Inexorably, the shift away from print will continue, of course. Young people have little or no interest in news on paper and those of us who still like to hold a print product (in my case, magazines including The Atlantic, Harper’s and The New Yorker) are aging out. And nothing compares to the immediacy of the online realm.
Whether that shift will ultimately do in even the biggest names in print remains a huge question mark. Outlets such as the Times and the WSJ are smartly creating lots of alternative products – newsletters and podcasts and such – to keep their edge. But smaller papers are hard-pressed to keep up, especially those owned by vulture-capital-backed chains more focused on milking the papers on the way down rather than growing them or their online efforts. (See the Chicago Tribune, whose average print circulation in the six months up to March slipped 23% to just over 82,000, according to the PressGazette, putting it at ninth place among the top 25 papers. The Tribune is a property of the notorious Alden Global Capital.)
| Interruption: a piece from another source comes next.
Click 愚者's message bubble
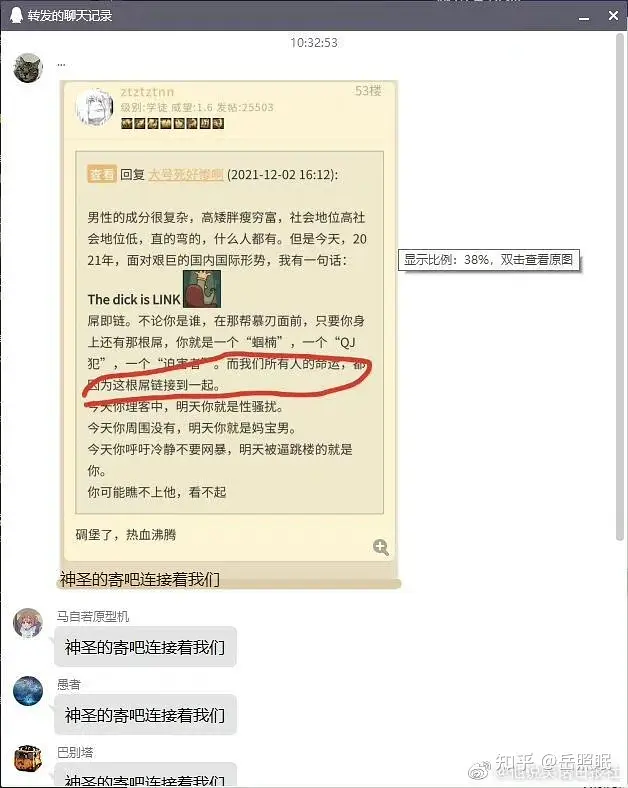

We have long been in a painful period of transition in news, of course. That’s not new to anyone familiar with the business’s decline over the last decade or longer. It may be that the biggest names will endure and innovate their way through. Prospects for the rest seem bleak, even as the outlook for the little online-only innovators seems fairly bright (so long as the public continues to donate to them).
Perhaps a new book by Jeff Jarvis will guide us. As its promotional material tells us, “The Gutenberg Parenthesis” traces print from its beginnings to the digital present. Print, we’re told, “was as disruptive as the digital migration of today.” Now, we are immersed in the changes that may make the print era little more a very long parenthesis between pre-print darkness (though still an era filled with creativity) and what has yet to fully reveal itself. He’s mostly optimistic, it seems, though not about the prospects for conventional media, whose virtues and faults he recounts.
“For half a millennium, the mediators of media-editors, publishers, producers- controlled the public conversation,” Jeff writes. “Now we may break free of their gatekeeping, agendas, and scarcities-while at the same time risking the loss of the value these institutions have brought in recommending quality, certifying fact, and supporting creativity. What must we create to replace these functions? The internet finally allows individuals to speak and communities of their own definitions to assemble and act, killing the mass at last. I celebrate the closing of the Mass Parenthesis. As for Gutenberg’s Parenthesis, I do not cheer its end. Instead, I believe this is the moment to honor its existence and all it has brought us, and to learn from it as we enter a next age.”
Fittingly or not, Jeff’s book is on offer in hardback, though I suspect the slightly less costly ebook sales will trump that format ($27 in hardback on Amazon; $14.34 on Kindle).